Speaking of “peeing”…… after drinking a huge bottle of Perrier at dinner, I asked for the toilet.  The waiter pointed up the stairs.  When I got to the first landing, all I could see were curtains and more dining rooms.  A sign on the next floor showed a bathroom.  I could see a urinal and a toilet in a small room.  I headed for the toilet thinking I was very open minded and European.  In the middle of my task, I realized I was in the men’s room.  I tried to finish as fast as I could.  I was hoping I could be done before I heard any men.  Then I thought, “What if they’re waiting for the cubicle I’m in!”  I planned on staying there the whole night or until they went away; however, I got out without encountering anyone.  I stopped on my way down on the second floor, peeked behind curtain #2 and there was the ladies room!

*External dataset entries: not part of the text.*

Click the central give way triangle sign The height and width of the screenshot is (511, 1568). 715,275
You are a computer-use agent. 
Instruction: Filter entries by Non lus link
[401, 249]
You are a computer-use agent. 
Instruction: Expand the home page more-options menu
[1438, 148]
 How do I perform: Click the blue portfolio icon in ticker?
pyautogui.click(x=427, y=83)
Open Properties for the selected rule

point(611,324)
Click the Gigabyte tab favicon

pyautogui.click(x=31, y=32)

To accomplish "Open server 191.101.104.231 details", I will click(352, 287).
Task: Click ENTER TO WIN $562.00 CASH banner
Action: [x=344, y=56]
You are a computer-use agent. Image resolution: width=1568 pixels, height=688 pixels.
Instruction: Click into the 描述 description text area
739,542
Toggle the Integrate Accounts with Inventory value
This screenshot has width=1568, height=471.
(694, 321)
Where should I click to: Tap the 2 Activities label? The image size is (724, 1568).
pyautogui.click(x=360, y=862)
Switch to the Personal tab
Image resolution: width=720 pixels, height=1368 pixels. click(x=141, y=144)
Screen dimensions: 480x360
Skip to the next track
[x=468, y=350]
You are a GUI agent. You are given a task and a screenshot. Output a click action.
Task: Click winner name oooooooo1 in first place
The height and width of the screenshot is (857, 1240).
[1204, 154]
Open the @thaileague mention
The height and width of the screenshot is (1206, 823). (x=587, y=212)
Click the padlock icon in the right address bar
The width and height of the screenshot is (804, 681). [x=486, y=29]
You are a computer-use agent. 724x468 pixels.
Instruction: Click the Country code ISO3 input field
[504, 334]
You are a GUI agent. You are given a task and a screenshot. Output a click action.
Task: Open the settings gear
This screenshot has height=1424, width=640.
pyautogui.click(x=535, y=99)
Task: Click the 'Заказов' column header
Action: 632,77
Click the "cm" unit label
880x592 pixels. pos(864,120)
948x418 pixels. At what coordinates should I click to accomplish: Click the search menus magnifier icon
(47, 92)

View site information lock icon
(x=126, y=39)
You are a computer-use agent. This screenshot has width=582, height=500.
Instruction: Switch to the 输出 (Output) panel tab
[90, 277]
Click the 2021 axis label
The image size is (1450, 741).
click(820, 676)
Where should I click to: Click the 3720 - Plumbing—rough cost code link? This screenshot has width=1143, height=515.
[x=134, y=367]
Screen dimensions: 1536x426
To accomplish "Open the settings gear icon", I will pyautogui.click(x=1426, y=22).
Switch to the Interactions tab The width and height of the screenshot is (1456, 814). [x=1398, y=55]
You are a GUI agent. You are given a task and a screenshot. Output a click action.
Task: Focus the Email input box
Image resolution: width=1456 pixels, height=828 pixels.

Near Le Maniquen Pis, we visited a small, wonderful museum of 18th century fashion including a large collection of lace.  Even Dan was enthralled.

If you’ve been reading my blogs faithfully, you’ll recall I bought a “yad” in an antique store in Budapest.  It is 19th century, real silver and pricey; I didn’t want to pack it in my suitcases, which always get lost so it went in my carryon. Right before we checked in at the desk at the airport, we went through preliminary security.
“Did you pack your own luggage?”
“Has it been with you the whole time?”
“Did any body give you anything to carry?”
“Do you have any pointy objects that could look like a weapon?”  BINGO

I told her about my yad.  She called over her supervisor who wanted to look at it.  I literally had the contents of my carryon all over the floor because I couldn’t find it.   Finally I located it and showed it to her.  She said, “Well, it IS pointy.  You better put it in your checked luggage,” which I reluctantly did.  Right next to Delta was El Al.  I said, to Dan, “THEY would have let keep my yad with me!”  A yad is a long, then object with a hand at the end used to keep one’s place while reading the Torah.

I’m going to write one more blog before I’m done with my trip, but this is so long, I’d better stop for now before you fall asleep.